* [Supplied data]
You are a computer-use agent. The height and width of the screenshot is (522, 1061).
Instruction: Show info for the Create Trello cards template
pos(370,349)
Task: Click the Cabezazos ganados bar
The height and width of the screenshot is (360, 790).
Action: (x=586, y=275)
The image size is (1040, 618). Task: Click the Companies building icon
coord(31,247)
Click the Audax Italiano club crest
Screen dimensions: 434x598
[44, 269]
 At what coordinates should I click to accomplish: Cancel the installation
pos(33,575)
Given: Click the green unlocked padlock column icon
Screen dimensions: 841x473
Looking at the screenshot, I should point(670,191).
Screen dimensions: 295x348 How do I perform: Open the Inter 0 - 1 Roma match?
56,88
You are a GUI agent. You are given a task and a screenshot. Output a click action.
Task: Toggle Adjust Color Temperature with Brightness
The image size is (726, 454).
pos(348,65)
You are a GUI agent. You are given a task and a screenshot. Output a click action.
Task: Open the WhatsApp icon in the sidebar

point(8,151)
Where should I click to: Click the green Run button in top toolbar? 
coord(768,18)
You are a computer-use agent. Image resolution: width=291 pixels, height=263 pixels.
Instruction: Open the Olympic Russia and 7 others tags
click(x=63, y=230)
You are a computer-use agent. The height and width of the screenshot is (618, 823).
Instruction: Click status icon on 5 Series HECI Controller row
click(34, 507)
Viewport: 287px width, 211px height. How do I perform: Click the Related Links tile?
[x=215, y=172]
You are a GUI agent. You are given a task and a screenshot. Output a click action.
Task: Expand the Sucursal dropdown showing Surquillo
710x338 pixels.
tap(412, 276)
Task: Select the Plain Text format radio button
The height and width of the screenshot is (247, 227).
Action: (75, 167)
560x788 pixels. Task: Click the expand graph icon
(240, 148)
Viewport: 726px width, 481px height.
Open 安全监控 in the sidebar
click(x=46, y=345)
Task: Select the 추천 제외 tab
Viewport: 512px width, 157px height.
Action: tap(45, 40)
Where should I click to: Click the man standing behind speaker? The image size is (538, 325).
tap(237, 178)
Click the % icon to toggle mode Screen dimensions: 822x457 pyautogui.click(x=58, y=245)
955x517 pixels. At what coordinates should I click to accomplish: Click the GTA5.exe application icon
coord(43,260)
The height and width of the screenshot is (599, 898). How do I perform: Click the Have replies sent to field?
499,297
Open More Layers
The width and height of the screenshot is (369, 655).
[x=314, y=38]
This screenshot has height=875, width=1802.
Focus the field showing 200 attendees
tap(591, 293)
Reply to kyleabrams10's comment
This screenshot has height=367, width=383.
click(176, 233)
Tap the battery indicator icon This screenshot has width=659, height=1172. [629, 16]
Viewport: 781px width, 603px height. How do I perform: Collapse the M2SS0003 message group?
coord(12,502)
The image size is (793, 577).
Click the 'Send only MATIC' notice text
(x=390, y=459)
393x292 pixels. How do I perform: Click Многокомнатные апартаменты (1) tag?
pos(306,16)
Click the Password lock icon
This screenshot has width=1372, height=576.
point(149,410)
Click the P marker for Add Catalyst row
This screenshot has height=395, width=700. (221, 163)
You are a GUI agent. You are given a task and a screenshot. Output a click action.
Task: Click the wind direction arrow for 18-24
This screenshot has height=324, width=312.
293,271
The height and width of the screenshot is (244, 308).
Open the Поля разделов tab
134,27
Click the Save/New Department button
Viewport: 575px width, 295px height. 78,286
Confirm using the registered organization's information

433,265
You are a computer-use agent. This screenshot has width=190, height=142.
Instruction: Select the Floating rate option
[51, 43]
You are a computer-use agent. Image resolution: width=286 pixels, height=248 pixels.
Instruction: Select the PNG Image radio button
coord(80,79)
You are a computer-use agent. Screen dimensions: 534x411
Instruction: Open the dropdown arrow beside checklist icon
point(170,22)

* [Task] Can you echo the data above back verbatim, line for line, with nothing changed?

* [Solution for this problem]
You are a computer-use agent. The height and width of the screenshot is (522, 1061).
Instruction: Show info for the Create Trello cards template
pos(370,349)
Task: Click the Cabezazos ganados bar
The height and width of the screenshot is (360, 790).
Action: (x=586, y=275)
The image size is (1040, 618). Task: Click the Companies building icon
coord(31,247)
Click the Audax Italiano club crest
Screen dimensions: 434x598
[44, 269]
 At what coordinates should I click to accomplish: Cancel the installation
pos(33,575)
Given: Click the green unlocked padlock column icon
Screen dimensions: 841x473
Looking at the screenshot, I should point(670,191).
Screen dimensions: 295x348 How do I perform: Open the Inter 0 - 1 Roma match?
56,88
You are a GUI agent. You are given a task and a screenshot. Output a click action.
Task: Toggle Adjust Color Temperature with Brightness
The image size is (726, 454).
pos(348,65)
You are a GUI agent. You are given a task and a screenshot. Output a click action.
Task: Open the WhatsApp icon in the sidebar

point(8,151)
Where should I click to: Click the green Run button in top toolbar? 
coord(768,18)
You are a computer-use agent. Image resolution: width=291 pixels, height=263 pixels.
Instruction: Open the Olympic Russia and 7 others tags
click(x=63, y=230)
You are a computer-use agent. The height and width of the screenshot is (618, 823).
Instruction: Click status icon on 5 Series HECI Controller row
click(34, 507)
Viewport: 287px width, 211px height. How do I perform: Click the Related Links tile?
[x=215, y=172]
You are a GUI agent. You are given a task and a screenshot. Output a click action.
Task: Expand the Sucursal dropdown showing Surquillo
710x338 pixels.
tap(412, 276)
Task: Select the Plain Text format radio button
The height and width of the screenshot is (247, 227).
Action: (75, 167)
560x788 pixels. Task: Click the expand graph icon
(240, 148)
Viewport: 726px width, 481px height.
Open 安全监控 in the sidebar
click(x=46, y=345)
Task: Select the 추천 제외 tab
Viewport: 512px width, 157px height.
Action: tap(45, 40)
Where should I click to: Click the man standing behind speaker? The image size is (538, 325).
tap(237, 178)
Click the % icon to toggle mode Screen dimensions: 822x457 pyautogui.click(x=58, y=245)
955x517 pixels. At what coordinates should I click to accomplish: Click the GTA5.exe application icon
coord(43,260)
The height and width of the screenshot is (599, 898). How do I perform: Click the Have replies sent to field?
499,297
Open More Layers
The width and height of the screenshot is (369, 655).
[x=314, y=38]
This screenshot has height=875, width=1802.
Focus the field showing 200 attendees
tap(591, 293)
Reply to kyleabrams10's comment
This screenshot has height=367, width=383.
click(176, 233)
Tap the battery indicator icon This screenshot has width=659, height=1172. [629, 16]
Viewport: 781px width, 603px height. How do I perform: Collapse the M2SS0003 message group?
coord(12,502)
The image size is (793, 577).
Click the 'Send only MATIC' notice text
(x=390, y=459)
393x292 pixels. How do I perform: Click Многокомнатные апартаменты (1) tag?
pos(306,16)
Click the Password lock icon
This screenshot has width=1372, height=576.
point(149,410)
Click the P marker for Add Catalyst row
This screenshot has height=395, width=700. (221, 163)
You are a GUI agent. You are given a task and a screenshot. Output a click action.
Task: Click the wind direction arrow for 18-24
This screenshot has height=324, width=312.
293,271
The height and width of the screenshot is (244, 308).
Open the Поля разделов tab
134,27
Click the Save/New Department button
Viewport: 575px width, 295px height. 78,286
Confirm using the registered organization's information

433,265
You are a computer-use agent. This screenshot has width=190, height=142.
Instruction: Select the Floating rate option
[51, 43]
You are a computer-use agent. Image resolution: width=286 pixels, height=248 pixels.
Instruction: Select the PNG Image radio button
coord(80,79)
You are a computer-use agent. Screen dimensions: 534x411
Instruction: Open the dropdown arrow beside checklist icon
point(170,22)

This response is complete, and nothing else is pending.